In a Sarawak orchard it had a 40-day life cycle from oviposition to adult emergence (Kueh 2012). The larvae of E. phalonia use Menispermaceae , but in the eastern part of their range they feed on Erythrina (Fabaceae) ( Cochereau 1977). The cocoon may stay on the host plant or drop with the leaves ( Waterhouse & Norris 1987). Bänziger (1982) noted that the three Tinospora (Menispermaceae) foodplants preferred in Thailand are most common in more open areas where these tenacious vines can endure drought and generate aerial roots. Foodplants thrive in close proximity to humans where they even survive on telephone posts and wires. In Palawan ( Philippines) E. phalonia occurred in disturbed forest but did not come to bait traps in primary forest openings (observation by RJB). RJB also didn’t find it in old growth forest in Papua New Guinea ( PNG) where it is widely distributed and not considered a pest. In PNG much of the forest remains intact and E. phalonia is believed to be regulated by native parasitoids such as Ooencyrtus sp. ( Hymenoptera : Encyrtidae ) and Telenomus lucullus Nixon ( Hymenoptera : Platygastridae ) which contributed up to 95% mortality of the eggs ( Sands & Liebregts 2005). Bänziger (1982) urged the establishment and protection of forest reserves for control of E. phalonia . He attributed the increase in E. phalonia to replacement of Tinaspora -poor primary forests with secondary forest habitat conducive to their larval foodplants, and to increased cultivation of fruit hosts for the adults.

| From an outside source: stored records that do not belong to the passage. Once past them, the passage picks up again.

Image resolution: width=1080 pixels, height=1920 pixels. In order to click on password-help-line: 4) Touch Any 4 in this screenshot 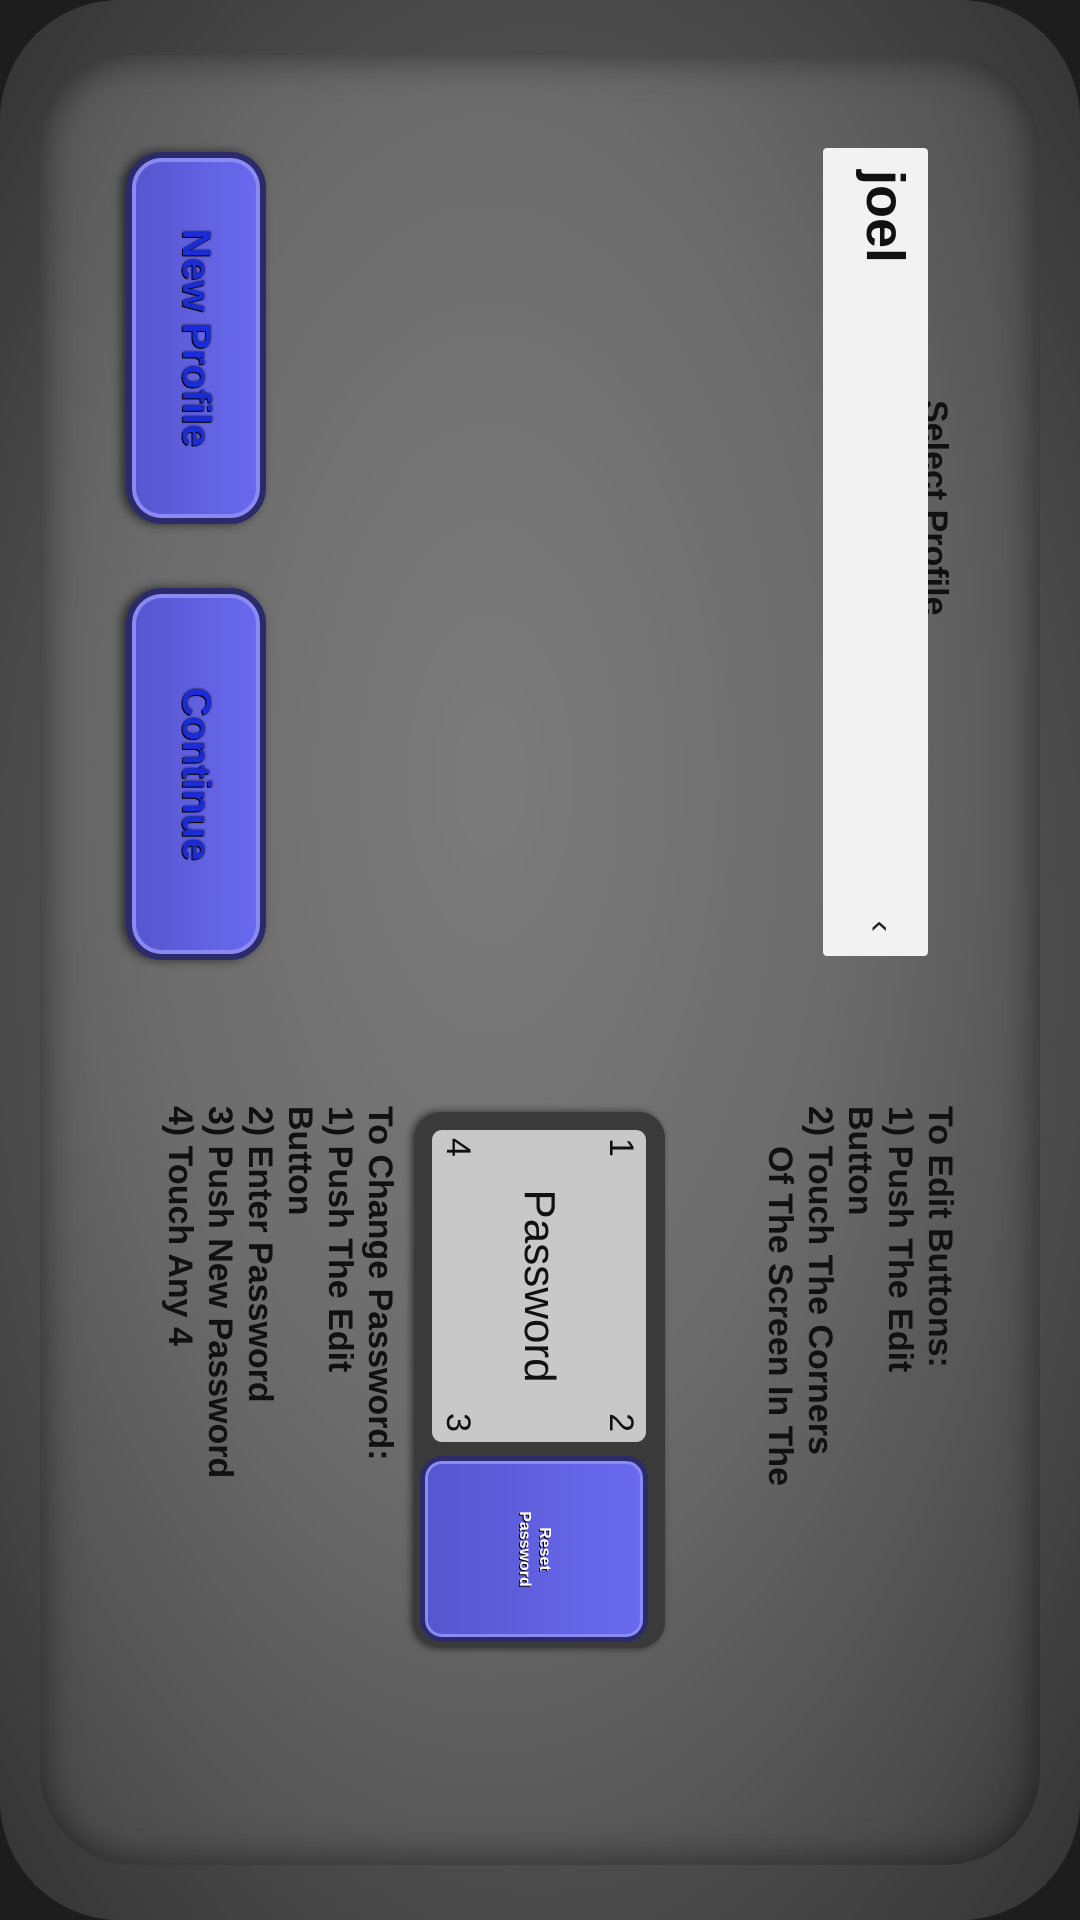, I will do `click(180, 1226)`.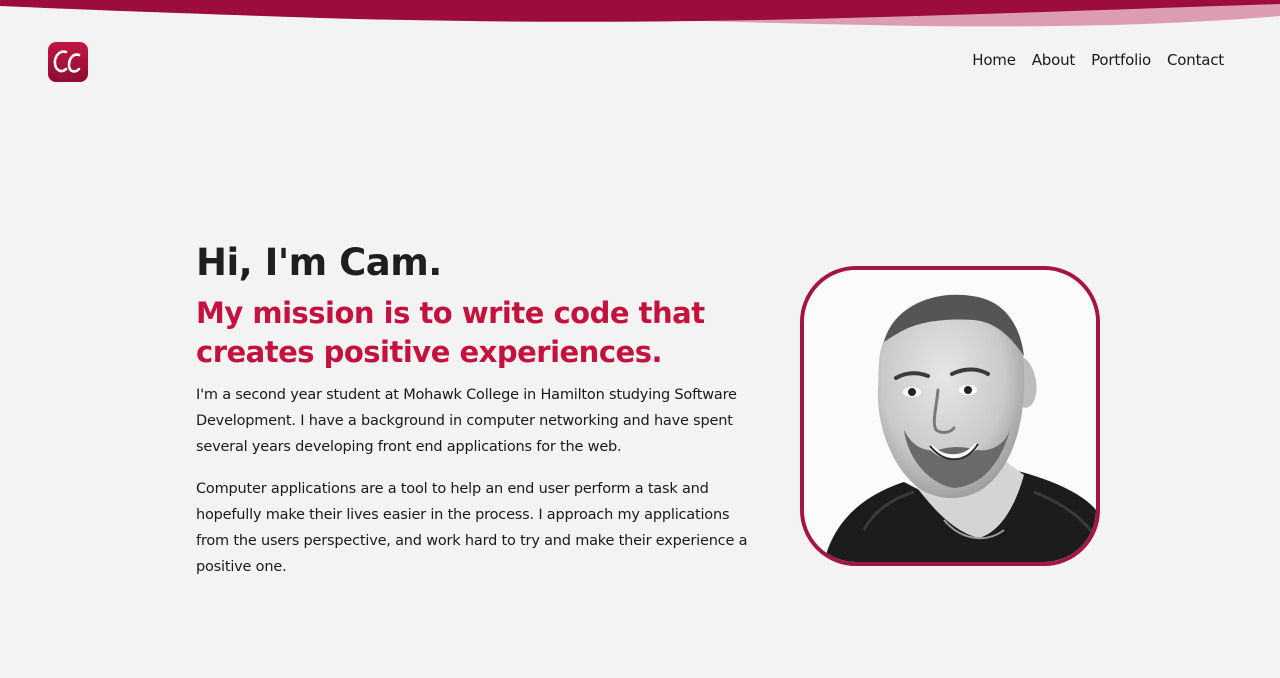 This screenshot has width=1280, height=678. I want to click on main-nav: Home About Portfolio Contact, so click(1098, 60).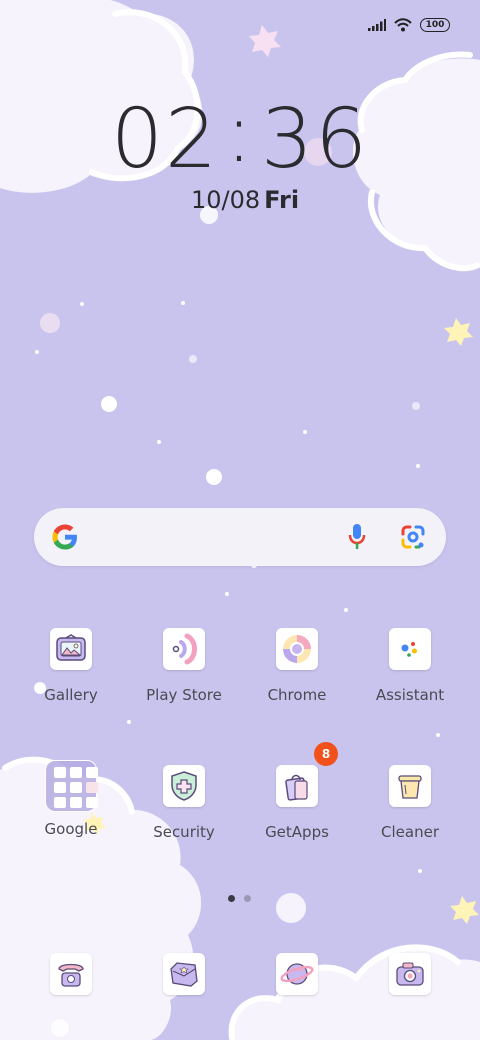 The image size is (480, 1040). Describe the element at coordinates (297, 649) in the screenshot. I see `chrome-icon` at that location.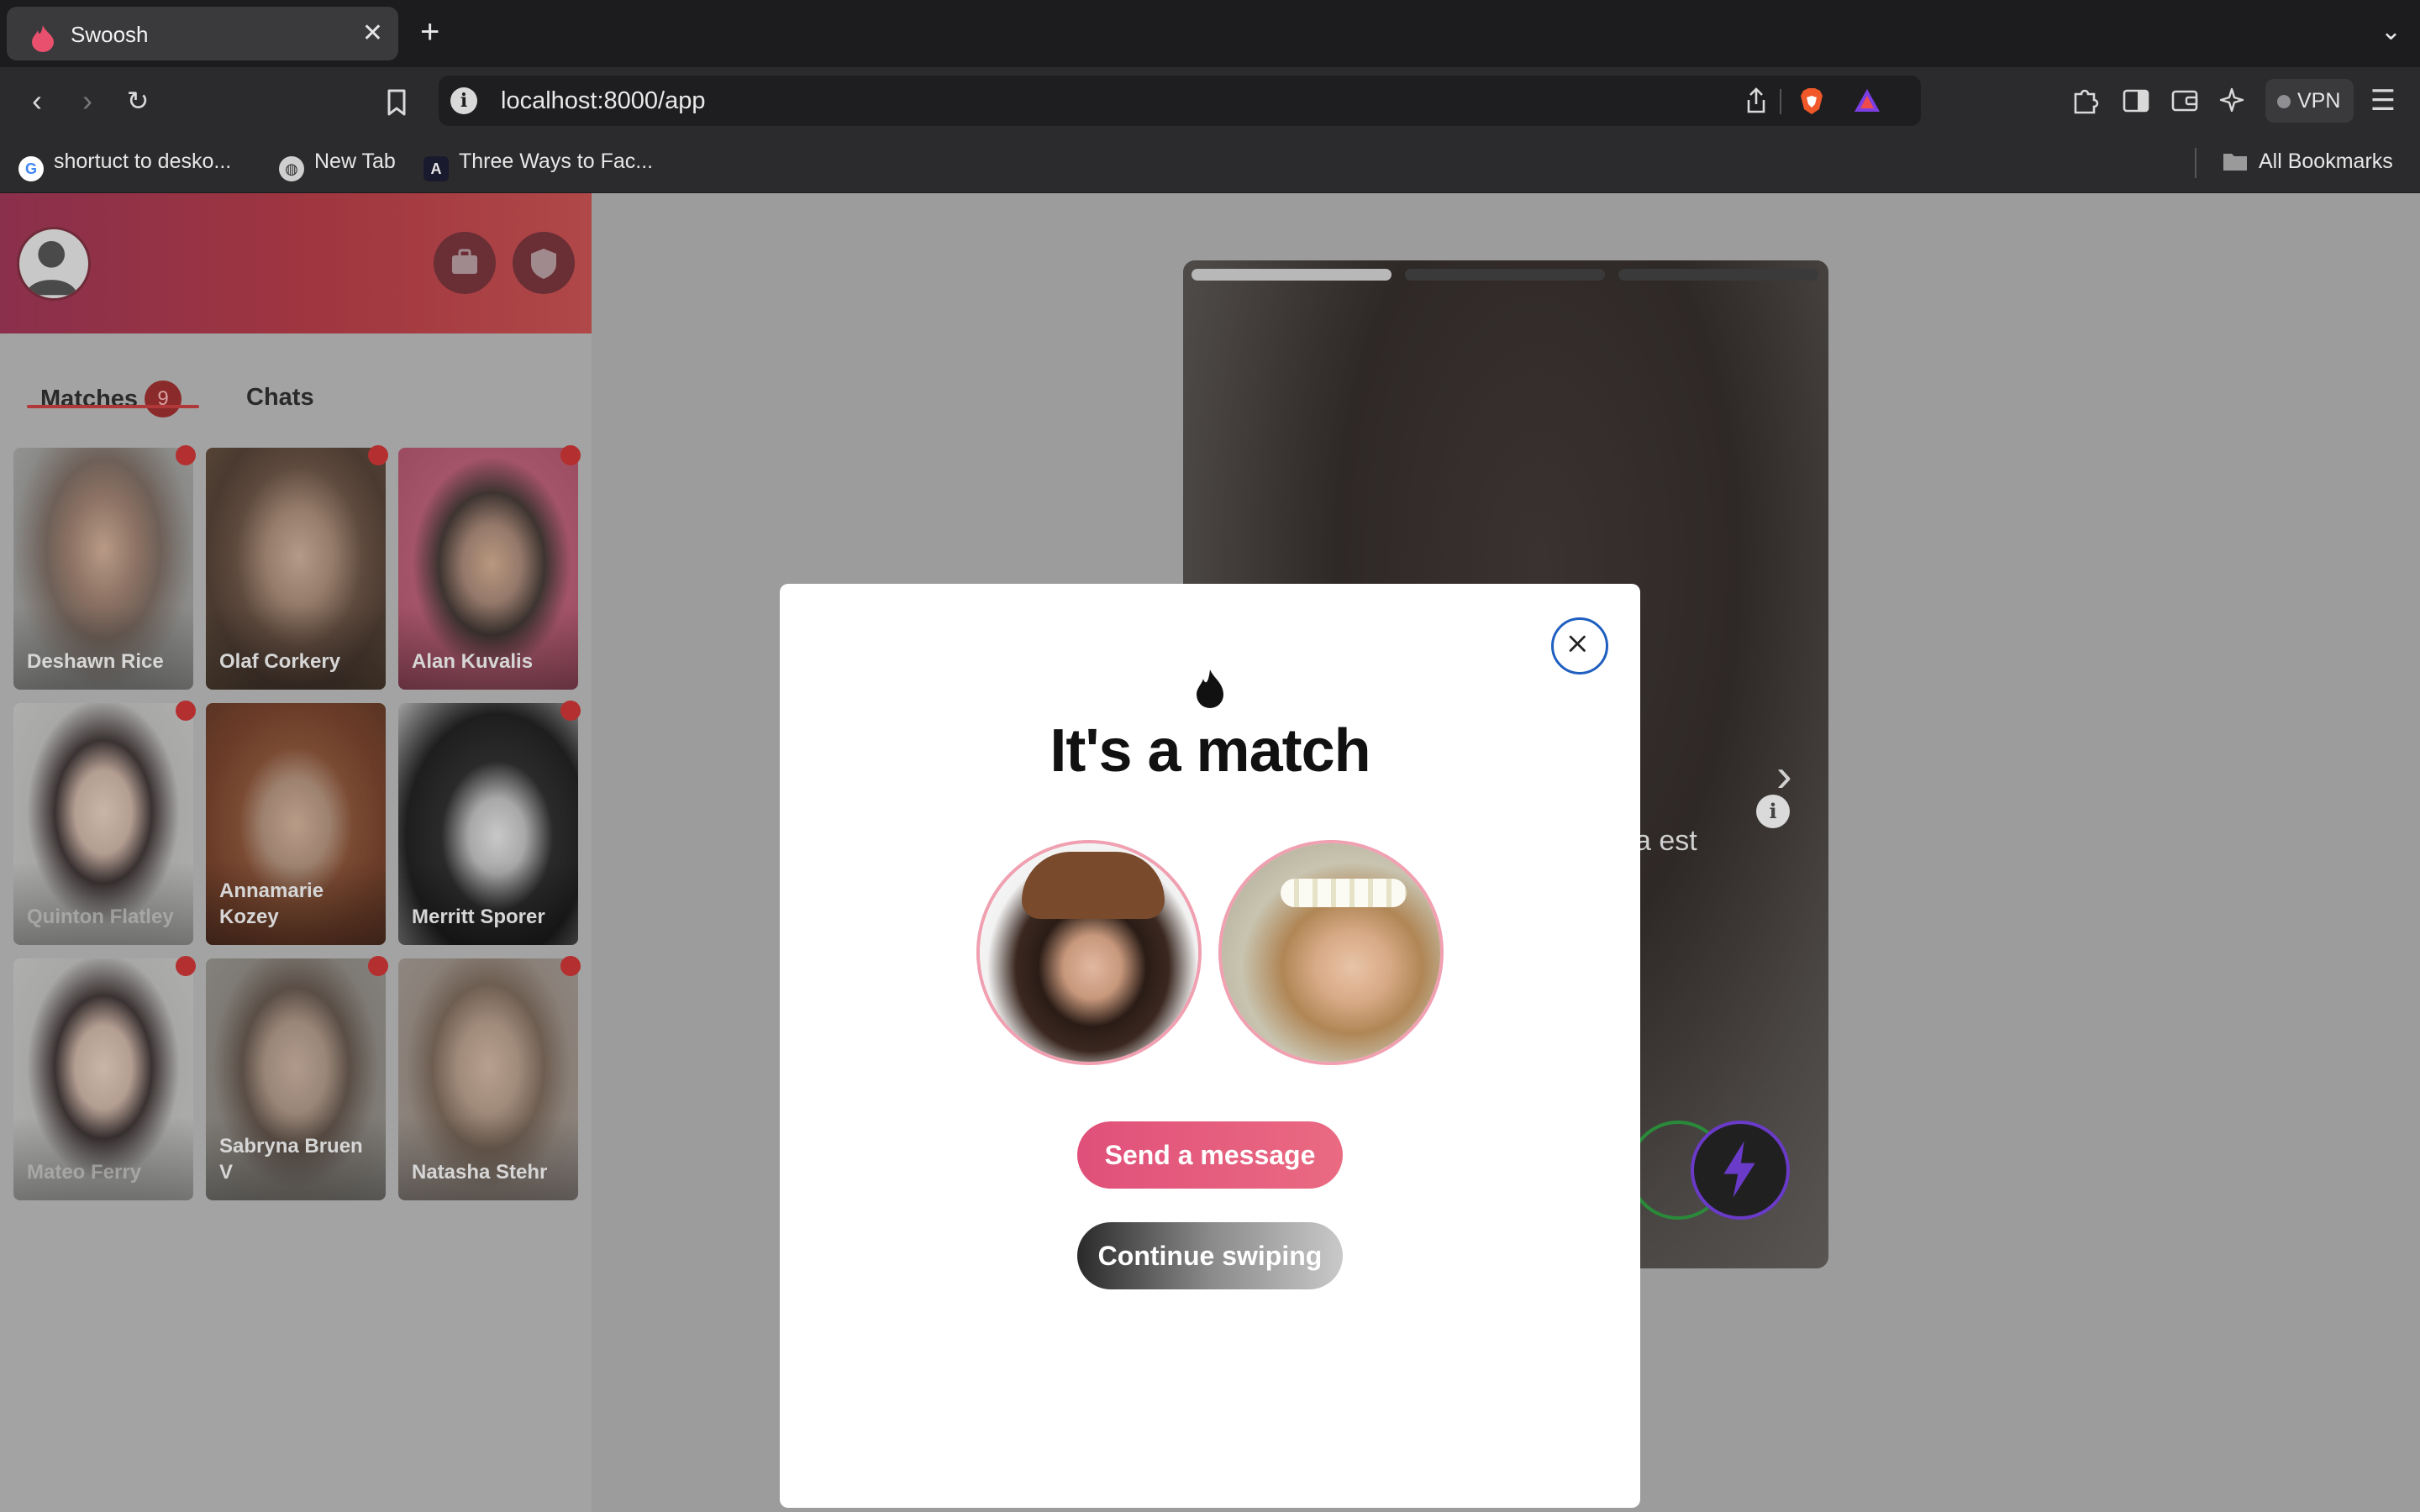  I want to click on browser-tab: Swoosh ✕, so click(202, 34).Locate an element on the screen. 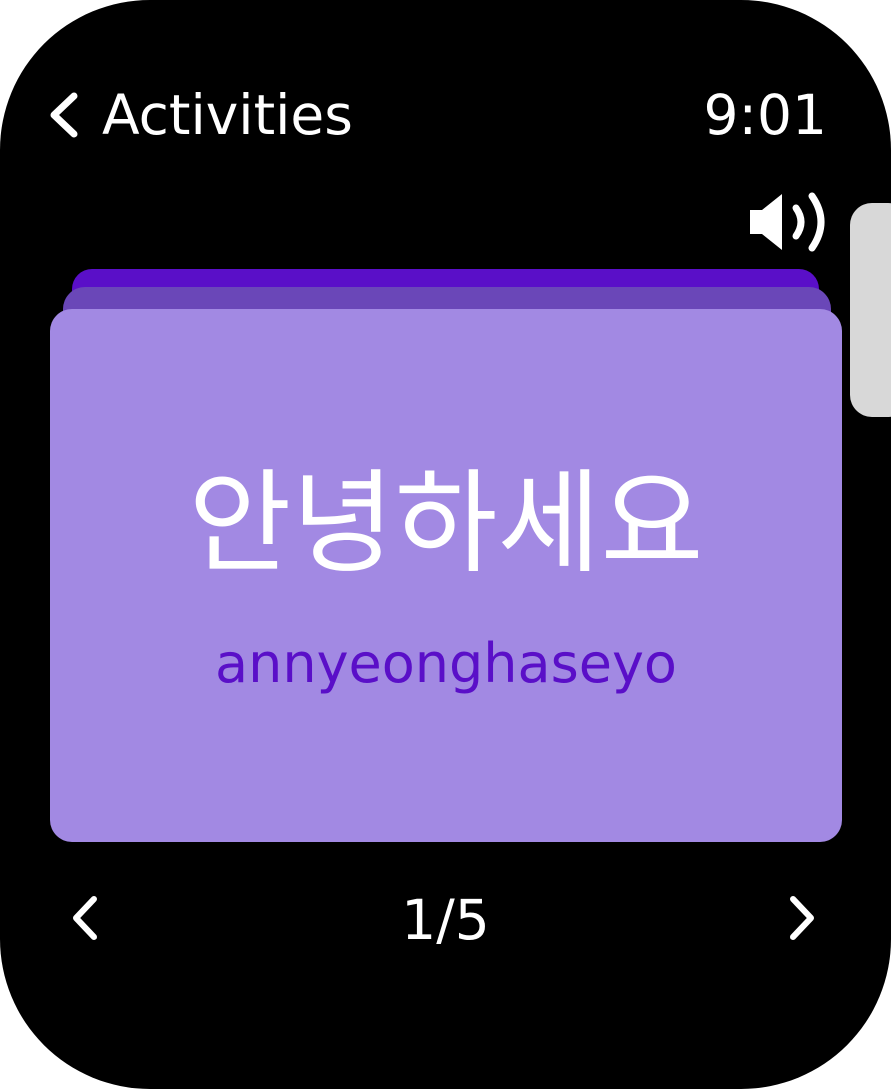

Outbreaks of E. phalonia were reported by Cochereau (1977) in New Caledonia during February and March following a rainfall deficit of over 50% during September to December in the previous year. That outbreak caused an increase in damage to citrus production from 4% in a normal year to 90% after the drought period ( Cochereau 1973, 1977). Vargas-Fonseca et al. (2020) observe that the 1968–1969 drought in New Caledonia was prompted by the El Niño-Southern Oscillation (Benoir & Delcroix 2000) and that these El Niño related droughts likely also triggered other outbreaks of fruit-piercing moths. Intense rainfalls after drought periods can enhance vigorous new larval food production ( Ngampongsai et al. 2005). This young plant tissue with greater nitrogen and reduced defensive compounds ( Shure et al. 1998) can be linked to the improved survival rate of young larvae ( Leroy et al. 2021; Srygley et al. 2010, 2014).
Distribution and dispersal. This widespread species is found from India to Australia and east to Hawaii. It has become established on many isolated island chains in the southern Pacific. In Australia E. phalonia can move great distances between breeding sites and fruit orchards (Sands & Schotz 1988). In New Caledonia E. phalonia temporarily leaves the wild figs in the mountains to use larger orchard fruit on the plains but returns to mountain biotopes after fruits are harvested ( Leroy et al. 2021). The ability to migrate allows it to leave the tropics during hotter weather to temporarily colonize temperate regions in eastern Australia ( Sands et al. 1991). It was first recorded from Hawaii (Oahu) in 1985, and by 1986 it had spread to four other Hawaiian Islands (Kessing & Mau 1993). True E. phalonia does not occur in mainland Africa or Madagascar.